Despite an 0-2 start to begin the season, Kobe Bryant maintains there is no reason to panic given the new offensive system the team is still trying to incorporate.
The Lakers co-captain, though, looks like his usual self despite playing through continued pain in his right foot.
After the season opener against Dallas, Kobe estimated he played at “probably 80, 85 percent,” although he still notched 22 points on 11 for 14 shooting. In the second game of a back-to-back in Portland, he scored 30 points on 10 for 20 shooting, including 4 for 9 on 3-pointers. Through two contests, he is averaging 26 points on almost a 62 percent clip from the field.
The 17-year veteran did not practice Thursday, and is listed as “day-to-day,” but will play on Friday against the Clippers.
Post practice, Kobe took some time to talk about the team’s offense through two games, cautioning critics and fans to be understanding of the new system and Mike Brown.
Below is a transcription of the interview:
Q: On if the team can win while the team adjust to the new offense:
Kobe: Offensively, it hasn’t looked as pretty as it will be, but we’re scoring a lot of points efficiently. That’s not where we’re hanging our hats on right now in in terms of how we’re losing games. We’re not executing defensively, which has a lot to do with guys being on the same page and working together.
Q: On if he’s surprised at how the team has started:
Kobe: I’m always surprised when I lose, but at the same time, it’s pretty entertaining to me. Nobody wants to win here more than I do. Nobody, nobody. I’m not panicking or jumping off a bridge because we’re 0-2. It is a process, but we have to approach the process with a sense of urgency. Just because we have this talented roster, we want it to happen. But we have to push for it to happen.
Q: On learning the new offense and understanding it’s a process:
Kobe: We have to have a sense of urgency to get things right and not rely on the fact that things take time. We can’t rely on that; we have to push and play with a sense of urgency and get things done now.
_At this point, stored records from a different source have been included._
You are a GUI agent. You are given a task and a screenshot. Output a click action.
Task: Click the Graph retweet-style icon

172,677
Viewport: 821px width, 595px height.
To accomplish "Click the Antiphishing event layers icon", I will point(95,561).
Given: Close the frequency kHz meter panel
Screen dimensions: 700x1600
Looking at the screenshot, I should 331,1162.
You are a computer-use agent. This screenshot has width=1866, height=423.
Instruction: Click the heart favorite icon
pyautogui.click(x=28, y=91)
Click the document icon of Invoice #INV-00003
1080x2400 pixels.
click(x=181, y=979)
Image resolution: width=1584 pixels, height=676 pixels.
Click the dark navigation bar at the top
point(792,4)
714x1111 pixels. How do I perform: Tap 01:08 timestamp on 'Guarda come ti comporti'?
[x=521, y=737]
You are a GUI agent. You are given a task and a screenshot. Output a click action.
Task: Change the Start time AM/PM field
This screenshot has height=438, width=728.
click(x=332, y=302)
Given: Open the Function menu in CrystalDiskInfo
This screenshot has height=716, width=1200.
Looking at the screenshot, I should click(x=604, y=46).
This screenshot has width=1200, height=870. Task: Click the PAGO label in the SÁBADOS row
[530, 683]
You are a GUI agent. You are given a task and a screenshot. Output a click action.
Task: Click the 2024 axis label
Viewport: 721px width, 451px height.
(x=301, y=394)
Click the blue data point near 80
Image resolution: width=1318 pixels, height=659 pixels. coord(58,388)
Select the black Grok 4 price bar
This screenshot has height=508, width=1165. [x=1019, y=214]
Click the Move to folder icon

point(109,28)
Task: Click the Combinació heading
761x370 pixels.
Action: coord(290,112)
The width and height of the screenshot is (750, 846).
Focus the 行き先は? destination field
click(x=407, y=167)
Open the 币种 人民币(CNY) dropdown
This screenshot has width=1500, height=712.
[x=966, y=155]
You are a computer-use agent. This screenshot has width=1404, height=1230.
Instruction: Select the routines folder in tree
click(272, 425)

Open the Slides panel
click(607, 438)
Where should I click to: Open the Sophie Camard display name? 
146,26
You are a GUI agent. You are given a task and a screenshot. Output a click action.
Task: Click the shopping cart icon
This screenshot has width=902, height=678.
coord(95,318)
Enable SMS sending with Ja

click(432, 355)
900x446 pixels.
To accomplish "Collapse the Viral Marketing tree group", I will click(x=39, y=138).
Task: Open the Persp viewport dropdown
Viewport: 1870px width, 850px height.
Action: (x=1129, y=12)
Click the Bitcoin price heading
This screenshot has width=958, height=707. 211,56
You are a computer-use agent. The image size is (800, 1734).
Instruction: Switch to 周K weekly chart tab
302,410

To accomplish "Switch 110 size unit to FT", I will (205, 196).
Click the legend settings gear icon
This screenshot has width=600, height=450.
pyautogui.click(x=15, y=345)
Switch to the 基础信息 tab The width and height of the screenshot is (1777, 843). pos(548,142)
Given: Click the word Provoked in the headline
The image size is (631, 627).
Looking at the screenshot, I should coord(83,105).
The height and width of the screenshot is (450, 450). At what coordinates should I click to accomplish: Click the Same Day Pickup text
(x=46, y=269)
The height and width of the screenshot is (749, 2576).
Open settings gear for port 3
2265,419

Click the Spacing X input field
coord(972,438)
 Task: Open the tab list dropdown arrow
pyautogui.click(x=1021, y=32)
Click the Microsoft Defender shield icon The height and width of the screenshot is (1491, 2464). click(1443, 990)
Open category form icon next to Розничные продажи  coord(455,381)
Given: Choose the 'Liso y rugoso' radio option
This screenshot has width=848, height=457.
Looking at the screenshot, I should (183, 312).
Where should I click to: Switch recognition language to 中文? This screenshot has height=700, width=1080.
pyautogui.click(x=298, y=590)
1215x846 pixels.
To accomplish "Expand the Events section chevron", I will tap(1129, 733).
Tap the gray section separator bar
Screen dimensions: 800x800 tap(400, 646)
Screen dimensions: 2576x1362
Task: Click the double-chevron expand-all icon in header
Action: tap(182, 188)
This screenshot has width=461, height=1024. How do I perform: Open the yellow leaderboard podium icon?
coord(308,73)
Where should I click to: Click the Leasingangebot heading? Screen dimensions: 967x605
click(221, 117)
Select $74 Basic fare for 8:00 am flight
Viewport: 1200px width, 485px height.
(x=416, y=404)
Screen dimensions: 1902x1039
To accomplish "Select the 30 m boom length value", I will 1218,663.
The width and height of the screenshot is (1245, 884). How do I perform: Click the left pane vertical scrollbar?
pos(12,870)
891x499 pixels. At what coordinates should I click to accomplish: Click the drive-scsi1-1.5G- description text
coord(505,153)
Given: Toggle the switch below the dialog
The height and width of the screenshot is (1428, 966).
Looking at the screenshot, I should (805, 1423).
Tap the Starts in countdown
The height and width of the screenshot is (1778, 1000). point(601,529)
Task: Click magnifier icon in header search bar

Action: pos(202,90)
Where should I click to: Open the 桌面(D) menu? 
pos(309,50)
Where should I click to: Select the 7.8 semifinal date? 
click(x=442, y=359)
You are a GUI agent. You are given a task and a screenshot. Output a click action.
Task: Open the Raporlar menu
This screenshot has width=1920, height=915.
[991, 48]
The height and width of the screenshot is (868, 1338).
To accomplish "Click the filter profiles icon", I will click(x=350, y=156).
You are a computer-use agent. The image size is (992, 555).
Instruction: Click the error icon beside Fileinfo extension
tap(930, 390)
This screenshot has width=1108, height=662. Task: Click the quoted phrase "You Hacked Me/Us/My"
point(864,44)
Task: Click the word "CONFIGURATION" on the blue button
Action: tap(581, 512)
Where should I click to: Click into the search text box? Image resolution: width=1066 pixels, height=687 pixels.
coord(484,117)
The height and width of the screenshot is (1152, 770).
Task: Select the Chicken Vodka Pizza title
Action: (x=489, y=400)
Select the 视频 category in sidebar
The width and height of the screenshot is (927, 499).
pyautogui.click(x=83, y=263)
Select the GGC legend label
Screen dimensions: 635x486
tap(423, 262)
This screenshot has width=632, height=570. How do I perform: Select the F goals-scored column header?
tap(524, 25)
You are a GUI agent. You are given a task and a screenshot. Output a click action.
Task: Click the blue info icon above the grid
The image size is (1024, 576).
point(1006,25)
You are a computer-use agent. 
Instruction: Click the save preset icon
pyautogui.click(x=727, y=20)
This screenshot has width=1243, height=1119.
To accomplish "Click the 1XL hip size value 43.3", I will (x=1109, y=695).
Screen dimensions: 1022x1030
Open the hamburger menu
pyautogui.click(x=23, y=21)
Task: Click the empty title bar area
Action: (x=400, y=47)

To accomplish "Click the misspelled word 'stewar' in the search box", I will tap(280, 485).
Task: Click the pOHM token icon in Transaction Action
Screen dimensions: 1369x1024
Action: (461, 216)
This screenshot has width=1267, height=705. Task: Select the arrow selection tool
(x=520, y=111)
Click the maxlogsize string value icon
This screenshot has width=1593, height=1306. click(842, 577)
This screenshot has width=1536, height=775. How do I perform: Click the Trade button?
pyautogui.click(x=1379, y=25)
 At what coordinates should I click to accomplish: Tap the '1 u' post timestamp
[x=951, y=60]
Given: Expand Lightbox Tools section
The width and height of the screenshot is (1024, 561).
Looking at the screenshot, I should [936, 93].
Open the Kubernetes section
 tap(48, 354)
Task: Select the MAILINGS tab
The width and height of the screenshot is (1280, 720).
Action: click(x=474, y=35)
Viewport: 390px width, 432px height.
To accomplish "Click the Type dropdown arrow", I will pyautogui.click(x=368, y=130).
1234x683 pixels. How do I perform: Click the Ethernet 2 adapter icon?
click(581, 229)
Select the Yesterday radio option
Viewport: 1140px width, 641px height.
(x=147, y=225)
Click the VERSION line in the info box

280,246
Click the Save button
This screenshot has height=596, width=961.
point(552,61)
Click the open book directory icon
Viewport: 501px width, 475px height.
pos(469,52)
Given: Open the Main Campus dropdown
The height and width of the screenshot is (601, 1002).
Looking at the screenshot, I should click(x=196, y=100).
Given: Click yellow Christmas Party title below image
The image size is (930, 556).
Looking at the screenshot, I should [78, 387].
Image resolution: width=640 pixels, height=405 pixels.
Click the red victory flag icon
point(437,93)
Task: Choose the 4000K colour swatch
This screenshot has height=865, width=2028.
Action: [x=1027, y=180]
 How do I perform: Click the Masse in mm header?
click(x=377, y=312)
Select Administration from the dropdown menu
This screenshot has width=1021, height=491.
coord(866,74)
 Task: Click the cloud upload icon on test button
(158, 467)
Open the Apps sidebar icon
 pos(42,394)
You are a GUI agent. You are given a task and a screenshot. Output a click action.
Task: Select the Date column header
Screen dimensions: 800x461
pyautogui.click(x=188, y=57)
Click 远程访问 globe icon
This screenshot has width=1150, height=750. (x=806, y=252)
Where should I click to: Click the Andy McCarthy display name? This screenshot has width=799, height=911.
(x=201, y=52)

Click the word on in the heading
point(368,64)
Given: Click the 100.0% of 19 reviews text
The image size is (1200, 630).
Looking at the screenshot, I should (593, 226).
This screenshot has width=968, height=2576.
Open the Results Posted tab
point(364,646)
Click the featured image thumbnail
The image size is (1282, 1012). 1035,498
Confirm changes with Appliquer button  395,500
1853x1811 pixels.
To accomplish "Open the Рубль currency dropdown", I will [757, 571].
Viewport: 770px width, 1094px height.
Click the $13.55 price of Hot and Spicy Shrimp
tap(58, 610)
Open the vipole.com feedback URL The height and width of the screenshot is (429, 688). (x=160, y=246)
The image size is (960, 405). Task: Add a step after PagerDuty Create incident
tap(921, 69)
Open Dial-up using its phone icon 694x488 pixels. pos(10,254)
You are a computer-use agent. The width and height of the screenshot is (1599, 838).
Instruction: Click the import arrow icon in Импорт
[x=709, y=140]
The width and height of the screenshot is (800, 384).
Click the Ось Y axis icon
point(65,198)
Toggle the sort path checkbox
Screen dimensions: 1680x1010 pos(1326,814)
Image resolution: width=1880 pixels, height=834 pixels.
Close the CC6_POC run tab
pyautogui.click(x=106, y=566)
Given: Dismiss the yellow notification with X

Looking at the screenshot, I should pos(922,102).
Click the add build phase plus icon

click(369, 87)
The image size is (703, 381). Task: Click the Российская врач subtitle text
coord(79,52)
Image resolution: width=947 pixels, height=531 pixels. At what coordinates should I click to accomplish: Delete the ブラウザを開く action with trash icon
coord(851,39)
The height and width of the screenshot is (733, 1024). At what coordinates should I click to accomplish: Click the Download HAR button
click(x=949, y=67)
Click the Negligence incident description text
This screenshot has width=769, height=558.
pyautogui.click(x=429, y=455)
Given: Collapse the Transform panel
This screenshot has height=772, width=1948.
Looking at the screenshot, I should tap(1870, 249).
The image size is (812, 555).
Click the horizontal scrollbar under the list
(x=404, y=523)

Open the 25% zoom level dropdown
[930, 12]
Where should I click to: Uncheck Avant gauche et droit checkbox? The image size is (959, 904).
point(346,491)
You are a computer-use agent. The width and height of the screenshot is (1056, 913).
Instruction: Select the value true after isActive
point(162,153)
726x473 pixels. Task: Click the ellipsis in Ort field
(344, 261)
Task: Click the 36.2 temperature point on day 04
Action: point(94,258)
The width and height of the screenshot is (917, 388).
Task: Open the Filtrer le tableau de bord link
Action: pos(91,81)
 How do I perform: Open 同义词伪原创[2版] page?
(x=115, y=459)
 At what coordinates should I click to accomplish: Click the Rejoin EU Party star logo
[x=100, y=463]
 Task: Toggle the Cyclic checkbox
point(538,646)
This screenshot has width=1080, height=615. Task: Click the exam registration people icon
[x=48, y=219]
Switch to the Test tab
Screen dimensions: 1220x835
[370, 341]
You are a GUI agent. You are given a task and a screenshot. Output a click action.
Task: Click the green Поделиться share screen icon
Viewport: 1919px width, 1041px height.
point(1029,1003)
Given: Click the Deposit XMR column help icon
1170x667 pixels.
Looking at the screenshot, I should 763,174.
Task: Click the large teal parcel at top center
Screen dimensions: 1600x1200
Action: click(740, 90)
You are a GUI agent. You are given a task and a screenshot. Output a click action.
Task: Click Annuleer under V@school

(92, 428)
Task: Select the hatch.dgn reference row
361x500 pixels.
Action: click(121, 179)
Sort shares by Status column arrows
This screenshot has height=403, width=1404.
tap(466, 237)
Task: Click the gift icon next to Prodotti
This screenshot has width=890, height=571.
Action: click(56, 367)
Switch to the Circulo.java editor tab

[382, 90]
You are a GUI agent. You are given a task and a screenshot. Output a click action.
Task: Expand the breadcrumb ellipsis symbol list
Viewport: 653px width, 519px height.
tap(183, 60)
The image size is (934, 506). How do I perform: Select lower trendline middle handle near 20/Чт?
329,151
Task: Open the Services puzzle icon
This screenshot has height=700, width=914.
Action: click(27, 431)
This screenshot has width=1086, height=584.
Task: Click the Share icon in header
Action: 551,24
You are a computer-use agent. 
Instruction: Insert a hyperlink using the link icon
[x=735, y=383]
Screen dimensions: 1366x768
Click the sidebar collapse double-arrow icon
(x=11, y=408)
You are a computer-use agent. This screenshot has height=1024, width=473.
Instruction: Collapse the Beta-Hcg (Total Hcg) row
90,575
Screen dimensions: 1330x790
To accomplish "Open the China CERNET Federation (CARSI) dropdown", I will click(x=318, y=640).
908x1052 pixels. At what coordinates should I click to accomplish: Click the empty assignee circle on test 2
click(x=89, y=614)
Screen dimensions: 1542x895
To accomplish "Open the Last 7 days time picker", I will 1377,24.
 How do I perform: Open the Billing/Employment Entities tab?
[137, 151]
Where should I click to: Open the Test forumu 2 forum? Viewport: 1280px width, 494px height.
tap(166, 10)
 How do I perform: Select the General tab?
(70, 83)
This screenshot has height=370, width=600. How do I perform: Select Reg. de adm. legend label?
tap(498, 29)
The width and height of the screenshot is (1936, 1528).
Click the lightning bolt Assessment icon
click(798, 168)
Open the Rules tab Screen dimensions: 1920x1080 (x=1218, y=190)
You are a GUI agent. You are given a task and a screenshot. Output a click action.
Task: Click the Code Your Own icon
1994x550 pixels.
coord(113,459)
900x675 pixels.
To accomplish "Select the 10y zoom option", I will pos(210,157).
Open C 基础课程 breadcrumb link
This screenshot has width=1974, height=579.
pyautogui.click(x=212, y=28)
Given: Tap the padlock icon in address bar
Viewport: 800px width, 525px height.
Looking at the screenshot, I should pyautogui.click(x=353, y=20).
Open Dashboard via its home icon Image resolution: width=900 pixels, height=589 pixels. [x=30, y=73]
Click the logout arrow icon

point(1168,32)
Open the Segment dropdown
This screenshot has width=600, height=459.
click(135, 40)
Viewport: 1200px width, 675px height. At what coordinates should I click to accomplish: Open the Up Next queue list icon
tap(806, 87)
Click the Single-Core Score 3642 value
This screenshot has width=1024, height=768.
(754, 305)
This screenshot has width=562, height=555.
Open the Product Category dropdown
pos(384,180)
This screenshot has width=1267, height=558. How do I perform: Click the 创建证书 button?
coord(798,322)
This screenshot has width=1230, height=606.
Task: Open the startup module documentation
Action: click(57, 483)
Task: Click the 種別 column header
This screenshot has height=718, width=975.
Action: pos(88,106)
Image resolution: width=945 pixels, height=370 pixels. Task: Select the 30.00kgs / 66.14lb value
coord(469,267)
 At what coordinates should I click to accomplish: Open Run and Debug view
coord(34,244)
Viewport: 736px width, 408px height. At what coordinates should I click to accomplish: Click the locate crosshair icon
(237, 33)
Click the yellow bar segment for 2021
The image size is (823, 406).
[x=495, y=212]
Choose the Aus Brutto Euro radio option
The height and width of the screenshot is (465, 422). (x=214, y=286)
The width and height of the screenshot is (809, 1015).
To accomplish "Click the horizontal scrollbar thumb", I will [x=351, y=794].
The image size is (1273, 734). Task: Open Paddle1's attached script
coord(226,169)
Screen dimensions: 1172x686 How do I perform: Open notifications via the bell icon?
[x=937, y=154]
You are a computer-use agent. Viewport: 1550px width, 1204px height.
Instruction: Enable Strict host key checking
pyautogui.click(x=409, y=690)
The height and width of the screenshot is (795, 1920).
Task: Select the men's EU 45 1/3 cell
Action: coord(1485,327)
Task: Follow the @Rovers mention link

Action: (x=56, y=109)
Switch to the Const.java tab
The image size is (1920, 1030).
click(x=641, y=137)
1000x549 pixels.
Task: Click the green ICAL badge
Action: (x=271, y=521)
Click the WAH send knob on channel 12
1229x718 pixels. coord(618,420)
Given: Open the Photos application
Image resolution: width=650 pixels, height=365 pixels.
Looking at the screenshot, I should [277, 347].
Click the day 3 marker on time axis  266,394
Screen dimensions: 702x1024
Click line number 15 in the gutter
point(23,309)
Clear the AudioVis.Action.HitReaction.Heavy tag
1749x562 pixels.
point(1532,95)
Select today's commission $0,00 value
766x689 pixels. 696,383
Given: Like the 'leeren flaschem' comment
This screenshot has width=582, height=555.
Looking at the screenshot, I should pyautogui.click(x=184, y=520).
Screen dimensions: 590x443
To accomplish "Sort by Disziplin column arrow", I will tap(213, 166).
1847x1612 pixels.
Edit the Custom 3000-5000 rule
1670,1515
Q: On the critics asking for Mike Brown to abandon the Princeton offense:
Kobe: I don’t understand. (The city) has seen us win multiple championships here, playing an offense that is tough to learn, that had a sequence of options and took five guys being on the same page working together. They know how that stuff works, so for them to be so stupid now and say: ‘Well, let Steve (Nash) dribble the ball around and create opportunities for everybody, let Dwight (Howard) post up or let me (isolate) … it’s not idiotic but it’s close.’
Q: On how the criticism is different back with Phil Jackson compared to Mike Brown:
Kobe: The message changes according to who’s giving it. The sequence of options, the equal opportunity offense – in essence – it’s the same thing. The only thing that changes is you have Mike Brown telling everybody to be patient but back then, you had Phil (Jackson) telling everybody to shut up.
Q: On whether criticism is fair or not:
Kobe: I think the critics are more likely to take runs at him than they would at Phil Jackson. It’s fair because Phil obviously won and Mike hasn’t won yet. Look at the philosophies; they’re the same type of philosophies. It’s kind of funny to me to sit back and see that and hear the arguments.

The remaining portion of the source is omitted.